Une maman qui prend soin d'elle. Qui aime écrire, lire et faire de la musique.

dimanche 28 janvier 2018

Jasmin De la Rochefleurie

Jasmin fulminait. La pluie le mettait vraiment de mauvaise humeur. En plus cette fille !!! Elle lui avait mis la tête à l’envers. Pourtant elle avait un caractère de cochon. Elle râlait sur tout, elle se moquait de tout, elle ne voyait qu’elle… et lui aussi ne voyait qu’elle. Quel imbécile ! Il s’en voulait de ne pas avoir insisté pour l’amener à son boulot, il aurait au moins su où la retrouver. Heureusement qu’il avait eu la présence d’esprit de laisser sa carte sur la table. Encore fallait-il qu’elle l’ait vue, ça c’était moins sûr !
Il sortit du parking souterrain et se dirigea vers son bureau.

- Bonjour Monsieur !
Ses collègues le saluaient comme tous les matins. Il venait d’intégrer le Centre des Impôts dont il en était le chef. Quand il avait offert un pot de bienvenue et qu’il s’était présenté « Jasmin de la Rochefleurie » il avait bien vu les sourires sur les visages de tous ses collaborateurs. « Merci les parents ». Il leur devait ce prénom suite à un pari ridicule un soir de réussite d’examen bien arrosé. En effet, il avait écopé lui et sa sœur de prénoms de fleurs. Accolé à leur nom de famille, ça frisait le mauvais goût. Jasmin et Pétunia. Même ses grands-parents n’avaient pas apprécié mais son père n’avait pas cédé. Il était pourtant avocat, il aurait pu plaider sa cause auprès de ses amis mais il les respectait trop, un pari reste un pari. Quant à sa mère artiste peintre, elle adorait ses enfants et trouvait que ça leur allait bien. Sa sœur Pétunia, 16 ans, était encore au lycée et grâce à ce prénom justement pas ordinaire, elle était appréciée de ses amis. Ils la trouvaient pétillante et fraîche comme la fleur du même nom. Ajouté à ça qu’elle avait de jolis yeux violets, oui, un vrai pétunia.
Mais lui Jasmin, il n’avait rien d’une fleur : 1m90, brun, musclé grâce à la natation qu’il pratiquait depuis qu’il avait 10 ans, doté d’une barbe qui donnait l’impression qu’il n’était pas rasé. Son père d’ailleurs lui en avait fait la remarque « tu fais négligé mon fils, dans ton travail tu te dois d’être impeccable ». Quand il avait répondu qu’il était rasé et que c’était sa tondeuse qui lui faisait « exprès » cette barbe naissante, son père avait haussé les épaules en ronchonnant dans la sienne, (celle-ci bien fournie et taillée au cordeau) « que ce n’était pas la peine d’acheter une tondeuse pour faire une barbe pas rasée ». Bref, il faisait plus penser à un chêne robuste sur qui on pouvait compter qu’à une fleur fragile qui perdait ses pétales au moindre coup de vent. De plus travailler aux Impôts, ça ne faisait vraiment pas rêver et surtout pas aux fleurs. 

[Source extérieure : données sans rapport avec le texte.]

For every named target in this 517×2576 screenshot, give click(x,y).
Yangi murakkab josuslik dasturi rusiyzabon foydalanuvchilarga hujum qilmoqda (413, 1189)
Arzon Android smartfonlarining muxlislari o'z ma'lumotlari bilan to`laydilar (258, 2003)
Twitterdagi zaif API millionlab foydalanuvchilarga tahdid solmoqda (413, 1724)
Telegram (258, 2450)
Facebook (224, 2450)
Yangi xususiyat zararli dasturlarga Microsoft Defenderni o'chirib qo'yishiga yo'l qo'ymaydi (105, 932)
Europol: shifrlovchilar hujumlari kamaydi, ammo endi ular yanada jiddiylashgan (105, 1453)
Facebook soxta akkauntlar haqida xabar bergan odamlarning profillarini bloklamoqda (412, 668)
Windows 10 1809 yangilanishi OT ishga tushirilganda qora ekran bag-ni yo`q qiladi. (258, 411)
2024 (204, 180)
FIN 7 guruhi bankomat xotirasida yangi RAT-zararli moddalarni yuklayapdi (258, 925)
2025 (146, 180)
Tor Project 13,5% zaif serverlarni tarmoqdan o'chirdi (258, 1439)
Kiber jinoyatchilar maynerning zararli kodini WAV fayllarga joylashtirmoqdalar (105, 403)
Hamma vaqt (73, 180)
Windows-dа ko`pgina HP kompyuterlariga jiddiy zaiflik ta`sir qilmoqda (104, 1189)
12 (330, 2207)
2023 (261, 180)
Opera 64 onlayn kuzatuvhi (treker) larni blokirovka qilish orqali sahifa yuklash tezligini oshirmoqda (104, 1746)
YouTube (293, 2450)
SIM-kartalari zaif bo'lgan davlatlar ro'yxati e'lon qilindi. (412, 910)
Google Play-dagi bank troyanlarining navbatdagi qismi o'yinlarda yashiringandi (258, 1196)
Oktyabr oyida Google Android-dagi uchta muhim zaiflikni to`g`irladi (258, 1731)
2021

Il alla se servir un café à la machine avant d’intégrer son bureau et croisa quelques collègues qui en ce lundi matin avait l’air endormi ou renfrogné. Sauf une contrôleuse qui elle, avait toujours le sourire quoiqu’il arrive. Il l’avait rencontrée plusieurs fois pour des dossiers épineux. Elle lui serra la main en lui demandant s’il avait passé un bon week-end et l’écouta répondre, ce qui n’était pas le cas de tout le monde. En général, on vous demandait toujours « ça va ? » et on n’attendait pas la réponse. Il s’était d’ailleurs dit qu’une fois, il répondrait « non ça ne va pas » juste pour voir la réaction. Il se rappelait son prénom, « Félicie » parce que lors d’une réunion ou il demandait qui devait participer à une formation, elle avait clamé « Félicie aussi » et tout le monde avait ri.

Enfin il réussit à entrer dans son bureau après avoir salué son adjoint et il posa son café.  Avant d’enlever son manteau, il fouilla ses poches et trouva une carte de visite. Il jura alors dans sa barbe mal rasée :
- Ce coup-ci c’est fichu, je ne retrouverai jamais cette fille. Il ne me restait qu’une carte de cet imprimeur débile qui avait oublié de noter mes coordonnées et il a fallu que ce soit justement celle-là que je lui donne.

Au même moment, Félicie face à son ordinateur saisissait son portable. Muguette sa meilleure amie, l’appelait.